PROBLEM DETAILS: The lines to reproduce from the material below are those from the one containing "For every named target in this 362×2576" through the one containing "Reviews [tab] (60, 1340)", both included; write them out exactly and add nothing.

RECORDED INFORMATION:

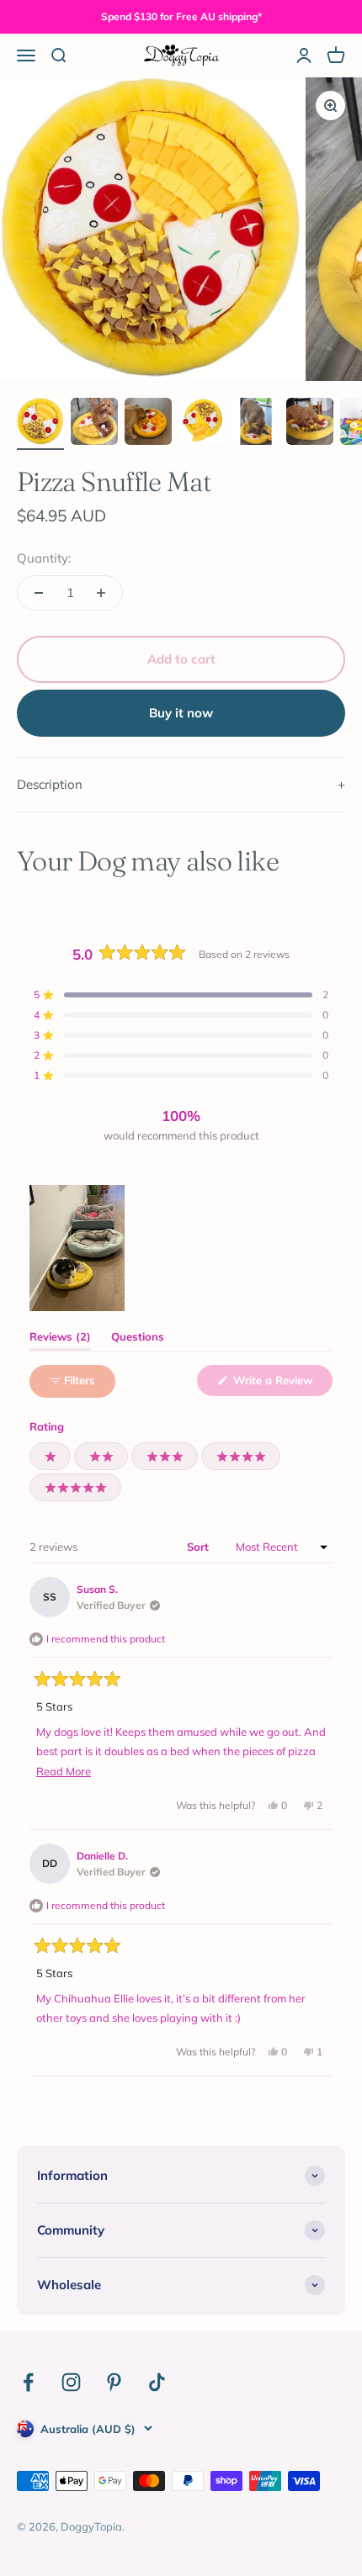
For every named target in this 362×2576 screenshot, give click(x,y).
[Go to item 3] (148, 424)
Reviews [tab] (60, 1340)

* * *

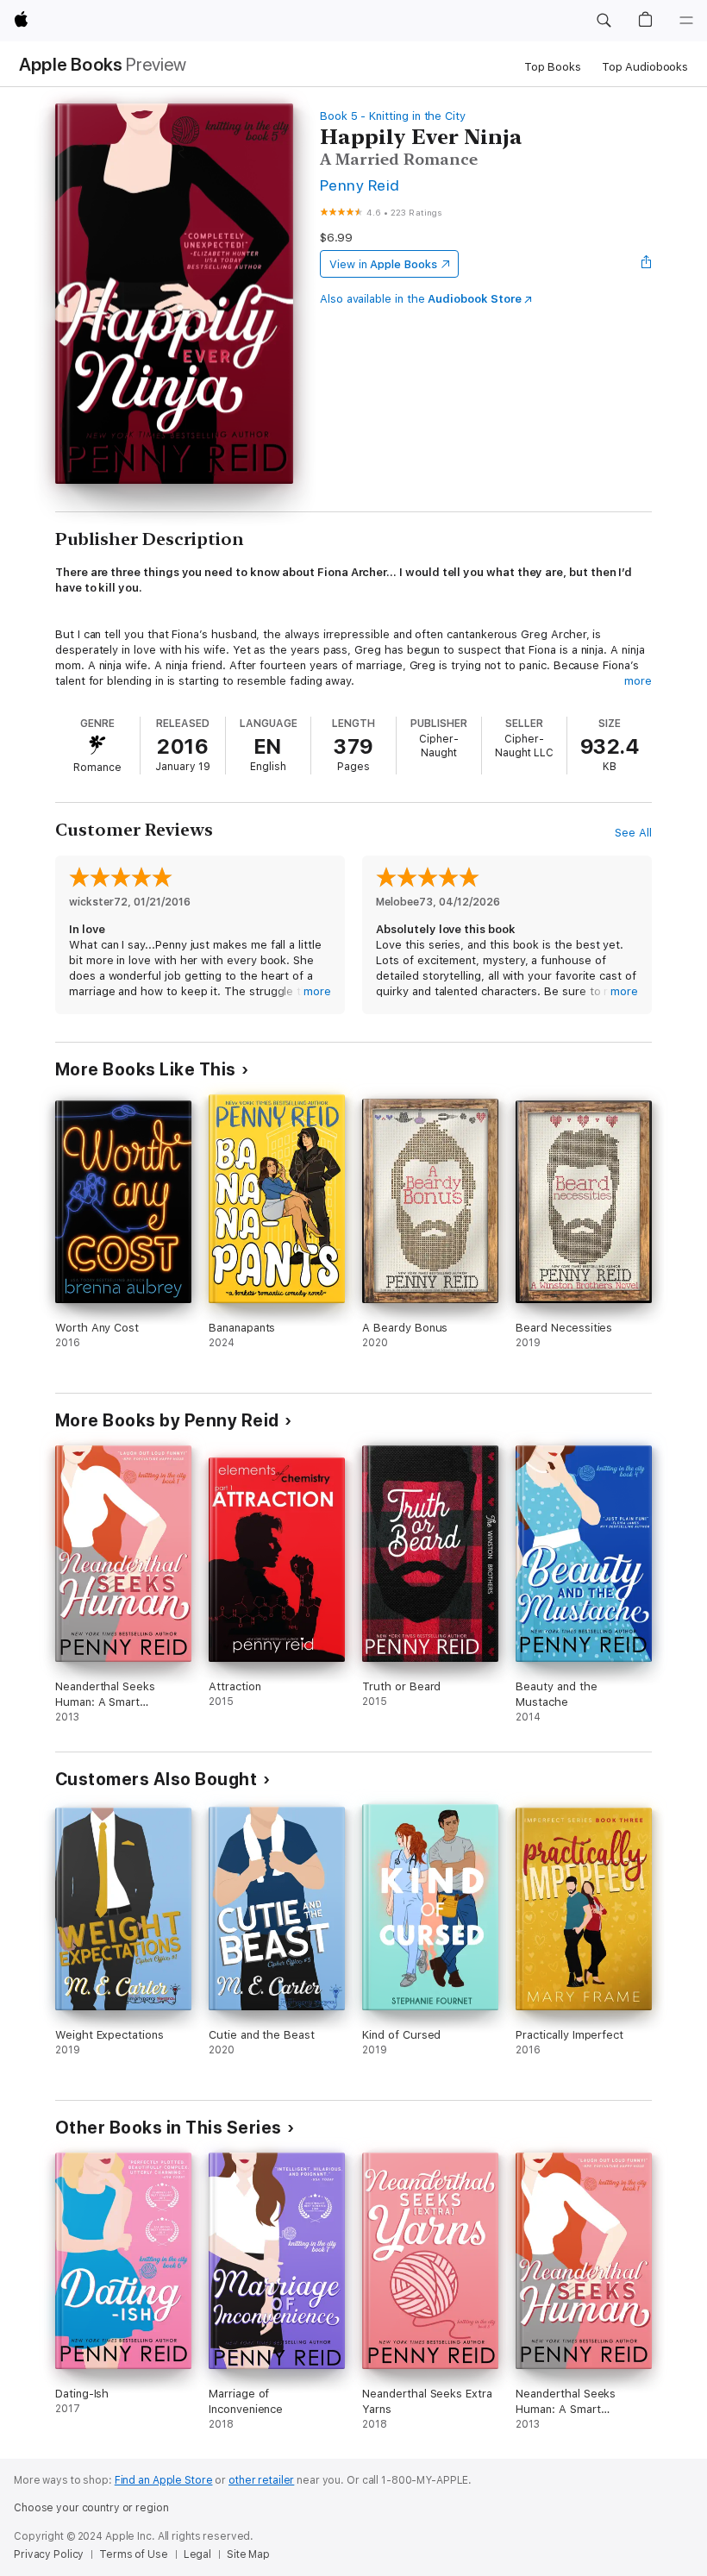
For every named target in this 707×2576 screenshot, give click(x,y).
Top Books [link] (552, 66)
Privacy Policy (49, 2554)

TASK SOLUTION:
For every named target in this 362×2576 screenshot, give click(x,y).
[Go to item 3] (148, 424)
Reviews [tab] (60, 1340)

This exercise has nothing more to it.